Stored data:
★ ★ ★ ★ ★ ★ ★
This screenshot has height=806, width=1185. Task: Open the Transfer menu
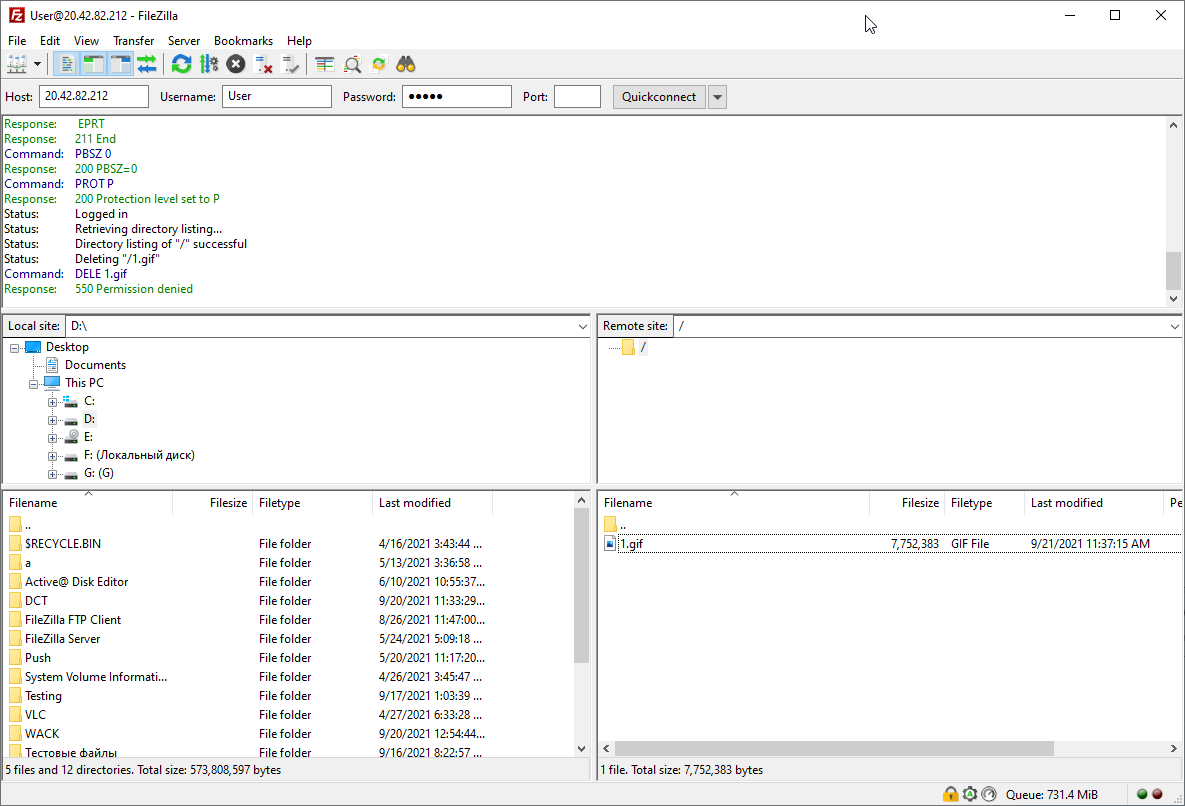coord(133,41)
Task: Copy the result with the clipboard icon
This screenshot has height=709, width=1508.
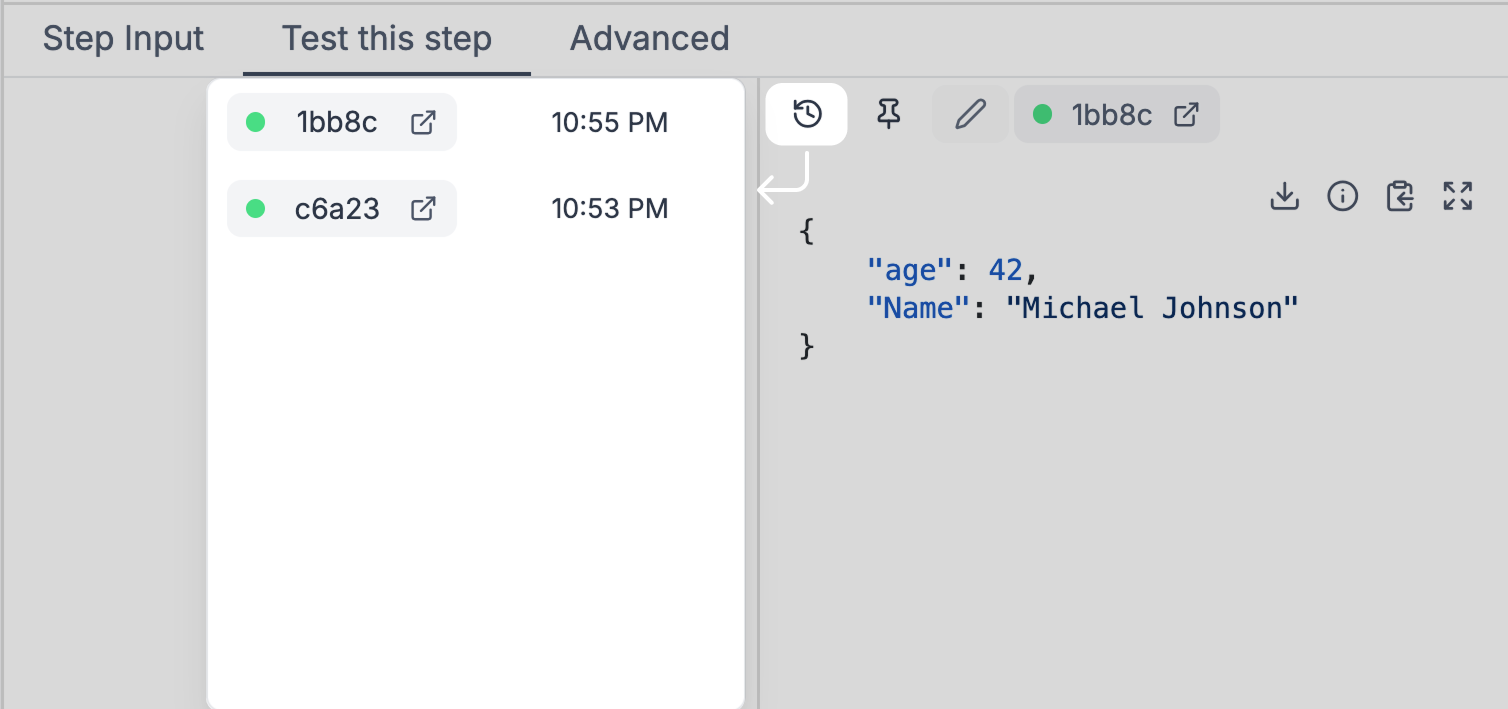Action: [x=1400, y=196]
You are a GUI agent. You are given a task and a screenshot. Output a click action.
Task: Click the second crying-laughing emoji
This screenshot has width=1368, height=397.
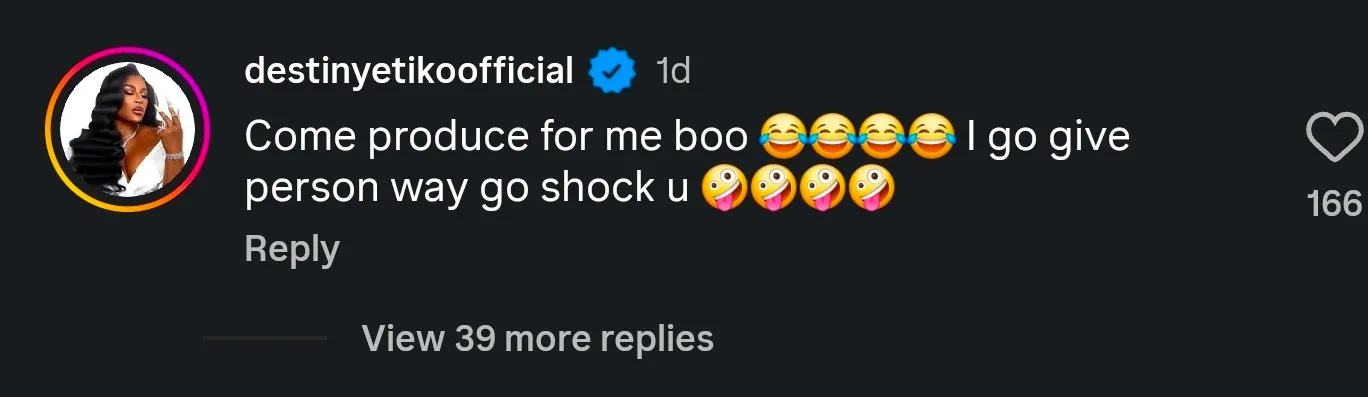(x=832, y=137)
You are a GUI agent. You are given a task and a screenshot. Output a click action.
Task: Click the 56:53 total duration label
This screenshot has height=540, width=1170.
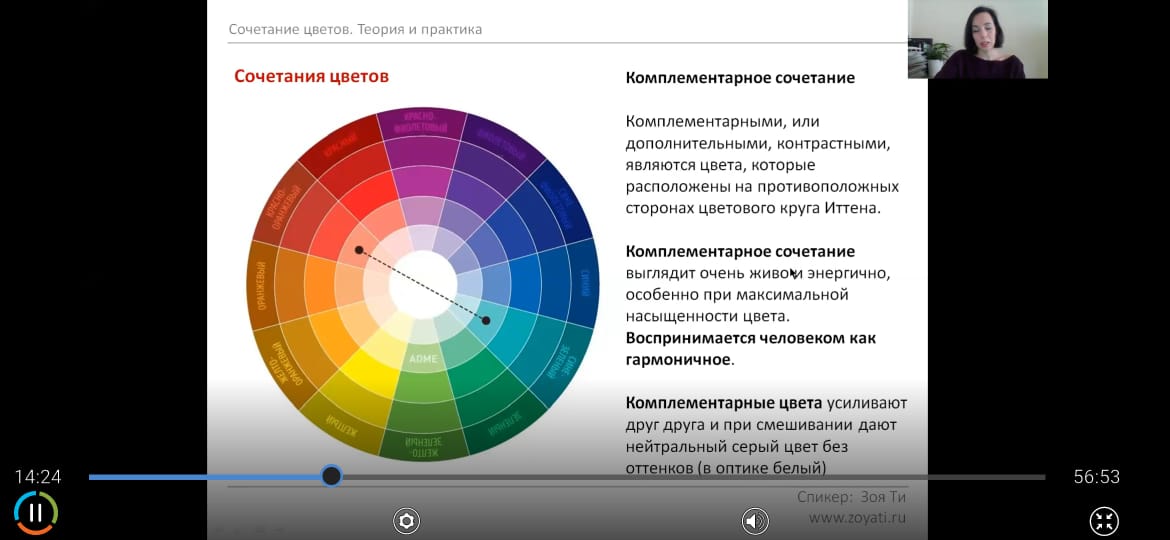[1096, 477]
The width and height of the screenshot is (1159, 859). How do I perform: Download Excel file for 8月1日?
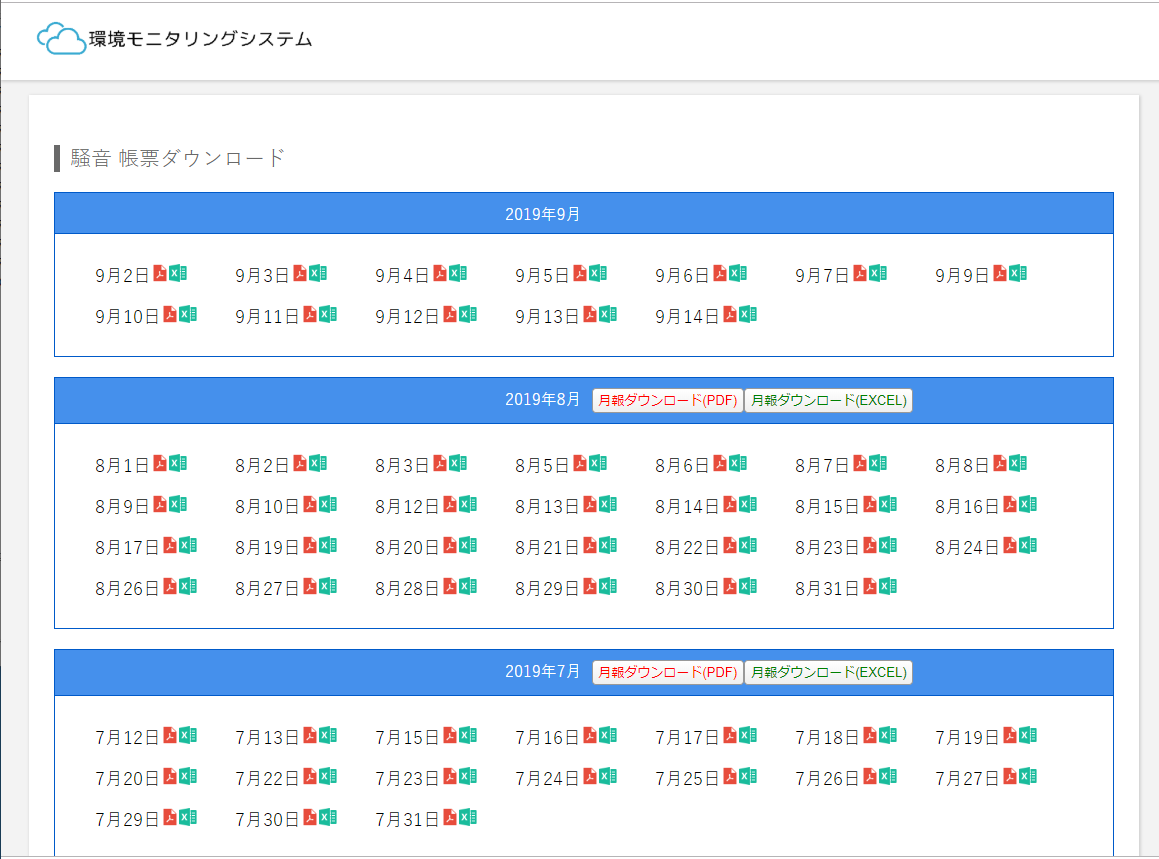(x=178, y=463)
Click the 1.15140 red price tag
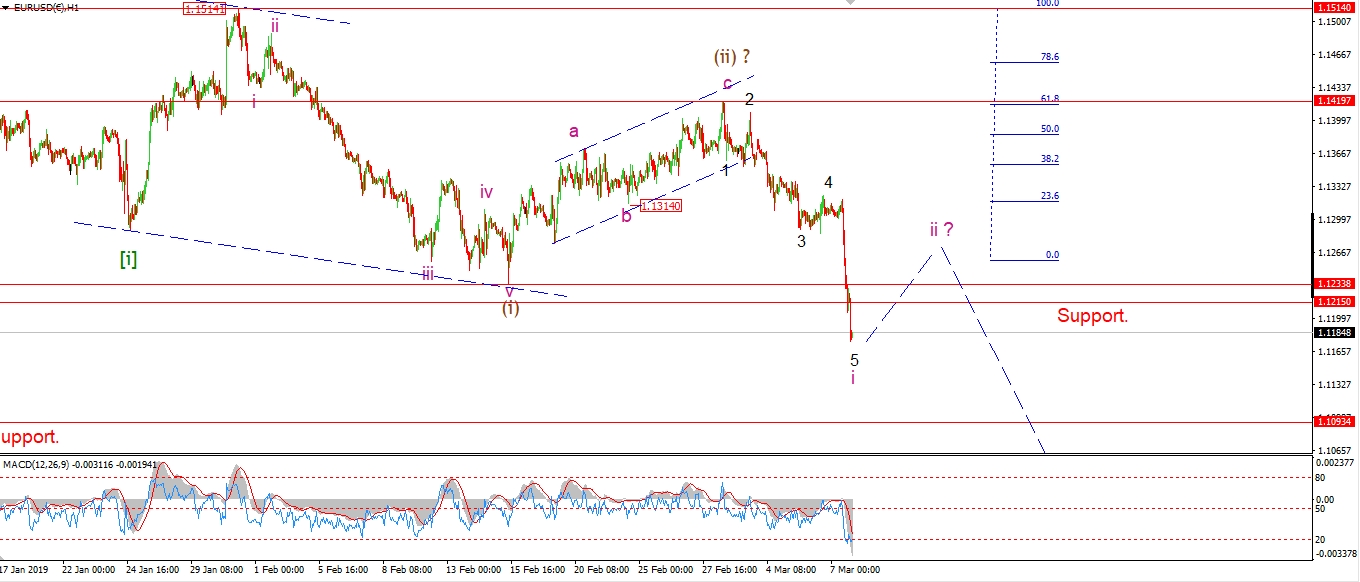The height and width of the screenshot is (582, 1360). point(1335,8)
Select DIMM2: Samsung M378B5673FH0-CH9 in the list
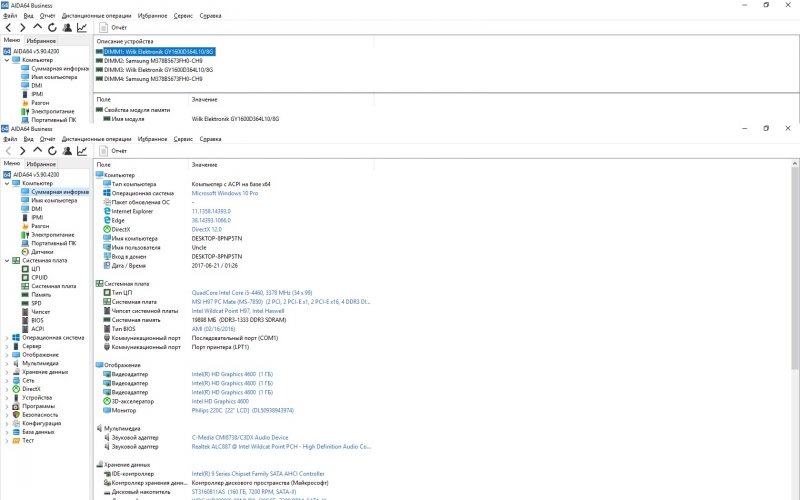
★ ★ ★ ★ ★ ★ ★
- [ABOUT THIS TASK] Output every entry exactly. Pictures stay out.

- [ANSWER BELOW]
This screenshot has height=806, width=1185. Task: Open the Transfer menu
coord(133,41)
Task: Copy the result with the clipboard icon
This screenshot has height=709, width=1508.
Action: [x=1400, y=196]
You are a GUI agent. You are given a task and a screenshot. Output a click action.
Task: Click the second crying-laughing emoji
This screenshot has width=1368, height=397.
(x=832, y=137)
You are a GUI agent. You are given a task and a screenshot. Output a click action.
Task: Click the 56:53 total duration label
This screenshot has height=540, width=1170.
[1096, 477]
The width and height of the screenshot is (1159, 859). How do I perform: Download Excel file for 8月1日?
(x=178, y=463)
Click the 1.15140 red price tag
The height and width of the screenshot is (582, 1360). point(1335,8)
Select DIMM2: Samsung M378B5673FH0-CH9 in the list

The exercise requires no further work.